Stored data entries
════════

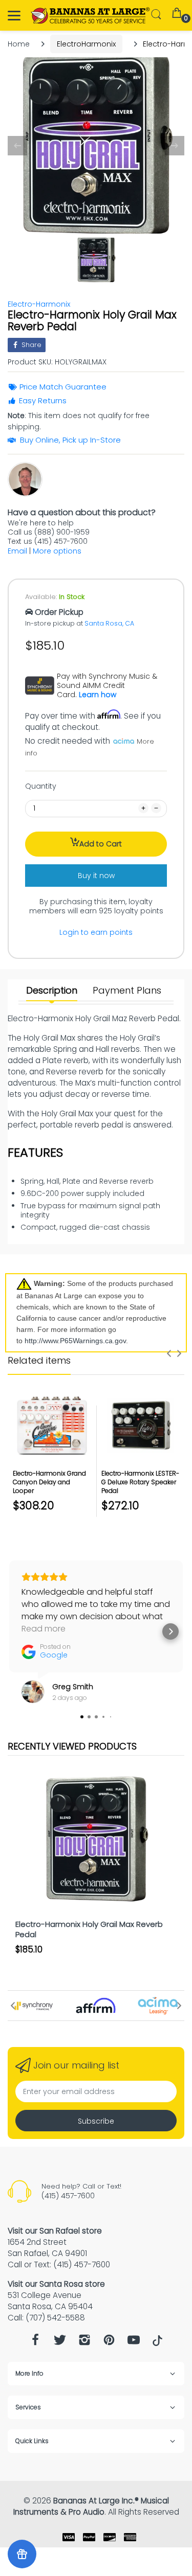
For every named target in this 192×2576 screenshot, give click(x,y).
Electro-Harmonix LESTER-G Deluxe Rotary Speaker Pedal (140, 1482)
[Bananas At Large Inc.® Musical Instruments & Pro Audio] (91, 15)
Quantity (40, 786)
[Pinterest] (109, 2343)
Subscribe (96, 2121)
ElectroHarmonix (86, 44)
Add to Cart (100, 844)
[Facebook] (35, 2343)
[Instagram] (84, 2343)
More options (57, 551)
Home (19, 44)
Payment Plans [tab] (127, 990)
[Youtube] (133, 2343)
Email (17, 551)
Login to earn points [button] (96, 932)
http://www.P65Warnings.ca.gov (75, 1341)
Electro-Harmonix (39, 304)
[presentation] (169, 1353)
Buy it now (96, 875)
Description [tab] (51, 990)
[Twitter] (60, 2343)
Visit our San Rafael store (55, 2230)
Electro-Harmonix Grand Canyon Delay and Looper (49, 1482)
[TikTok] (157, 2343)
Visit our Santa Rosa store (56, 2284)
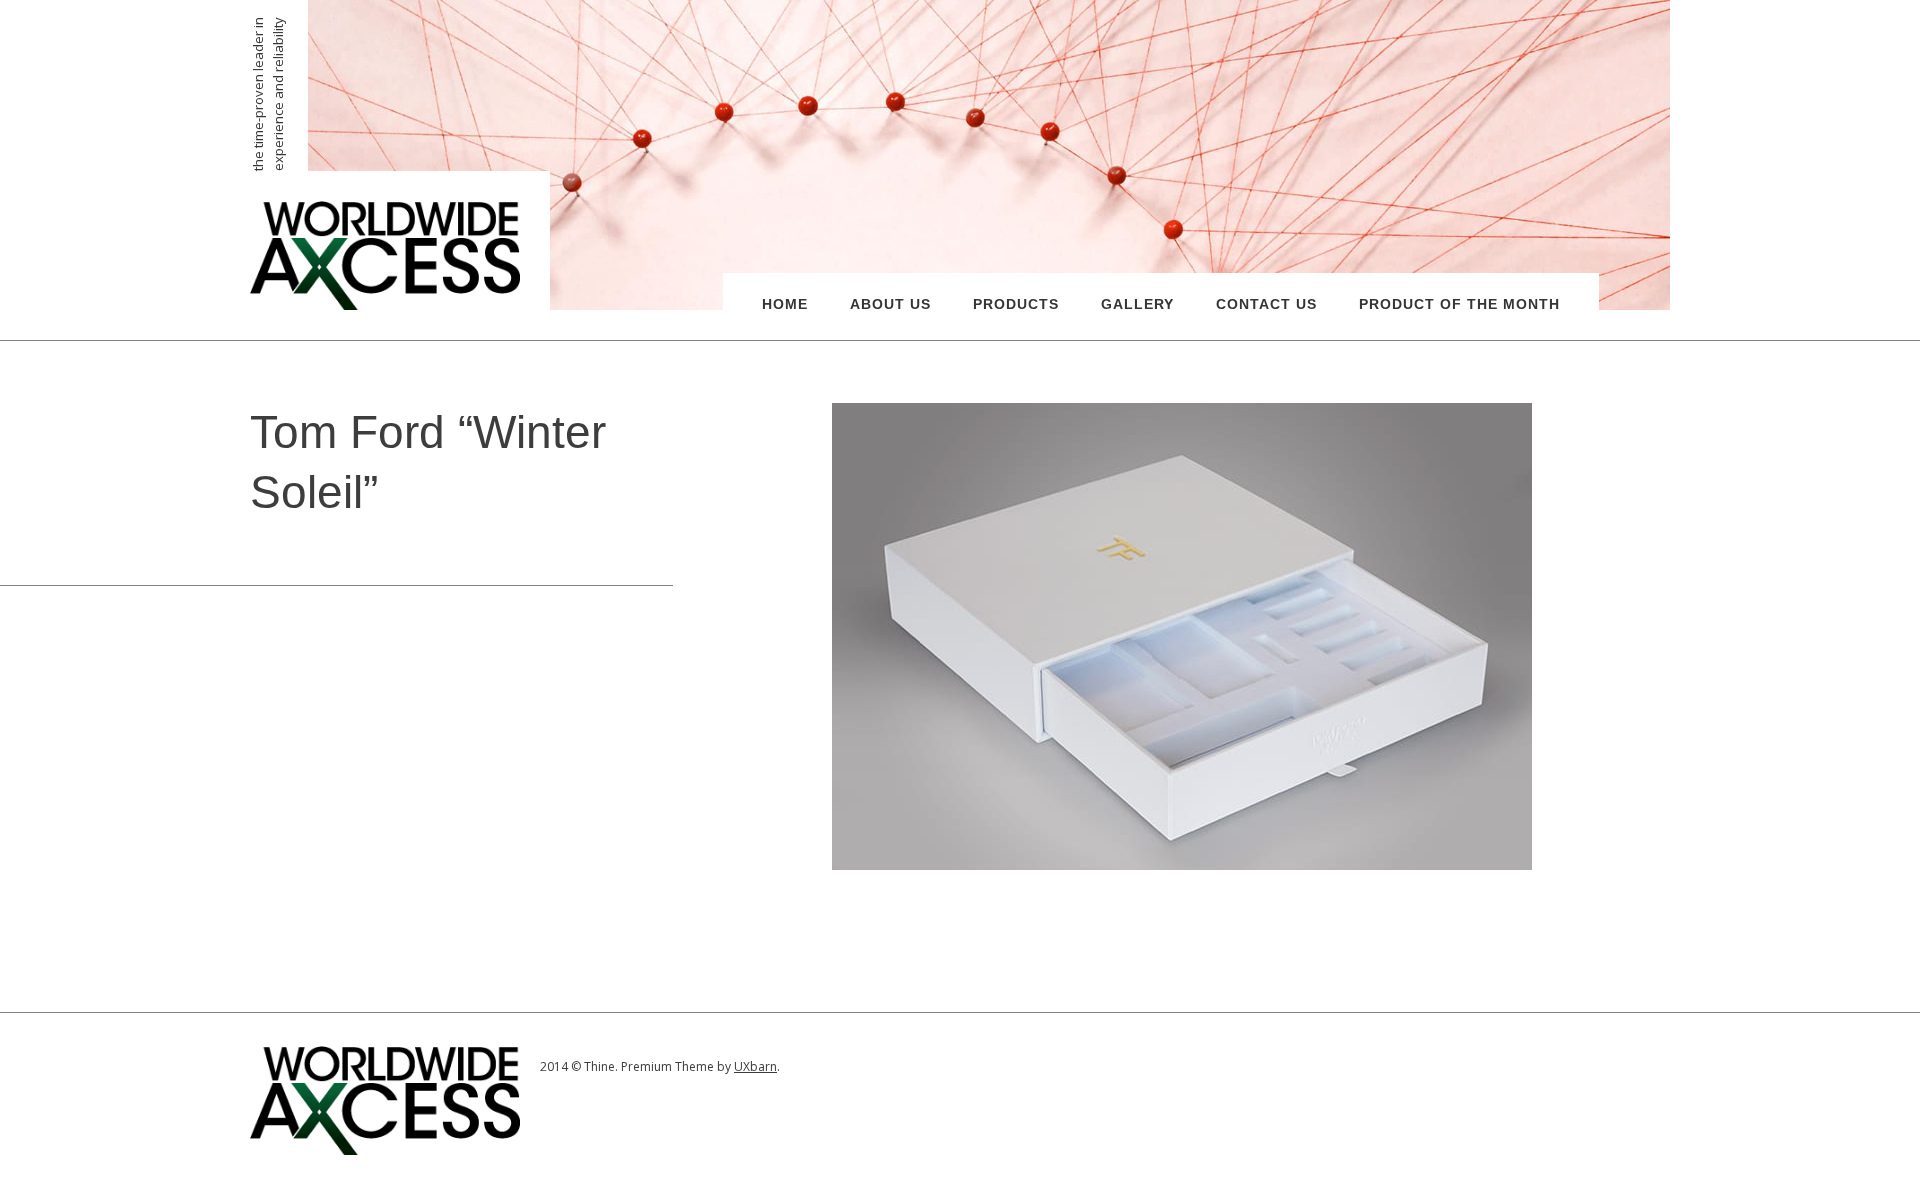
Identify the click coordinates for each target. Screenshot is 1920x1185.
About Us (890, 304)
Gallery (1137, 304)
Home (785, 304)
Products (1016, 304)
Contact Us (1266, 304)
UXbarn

════════

Your answer must be a single number: the count of lines above that contain the string "target".

2